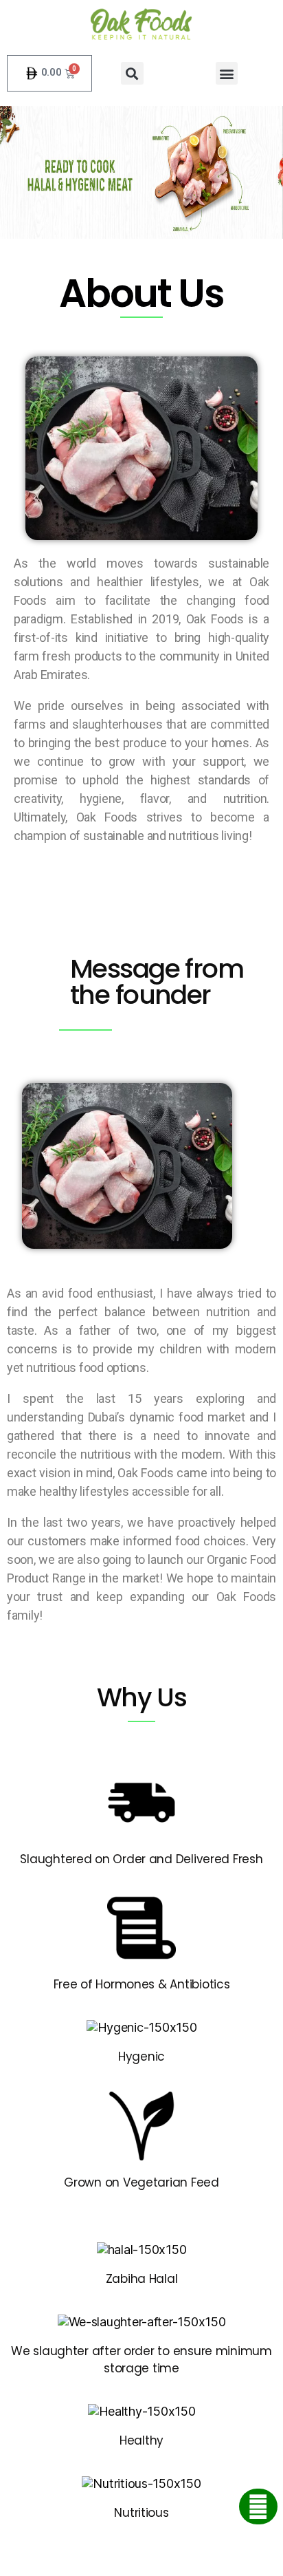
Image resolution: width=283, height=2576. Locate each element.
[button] (132, 73)
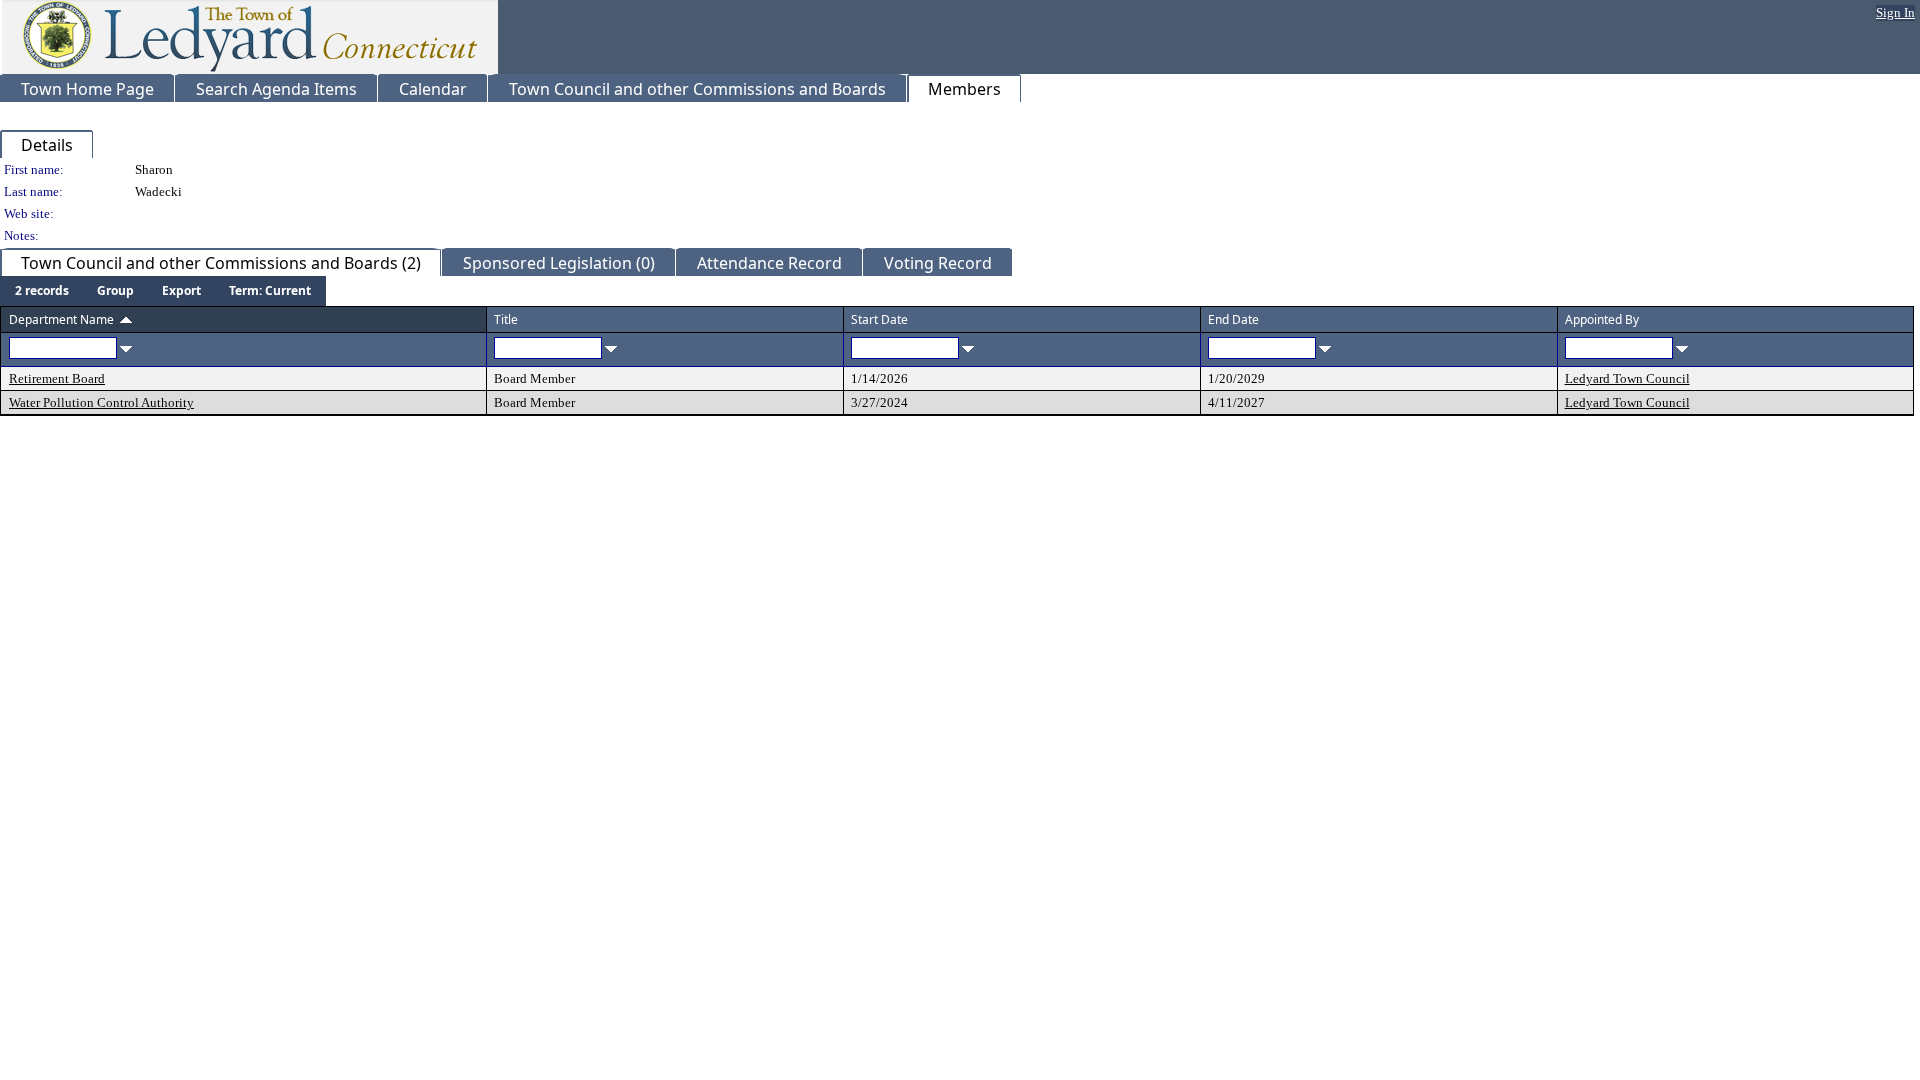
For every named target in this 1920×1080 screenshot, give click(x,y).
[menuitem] (42, 291)
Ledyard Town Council (1627, 378)
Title (506, 319)
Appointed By (1602, 319)
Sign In (1895, 12)
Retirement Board (57, 378)
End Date (1233, 319)
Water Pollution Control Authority (101, 402)
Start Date (879, 319)
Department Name (61, 319)
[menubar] (163, 291)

* **EXERCISE**
When you output the listing, reproduce it exactly but drop its pictures.

* **EXPECTED ANSWER**
Image resolution: width=283, height=2576. Locate each element.
[button] (132, 73)
For every named target in this 1920×1080 screenshot, give click(x,y).
[menuitem] (42, 291)
Ledyard Town Council (1627, 378)
Title (506, 319)
Appointed By (1602, 319)
Sign In (1895, 12)
Retirement Board (57, 378)
End Date (1233, 319)
Water Pollution Control Authority (101, 402)
Start Date (879, 319)
Department Name (61, 319)
[menubar] (163, 291)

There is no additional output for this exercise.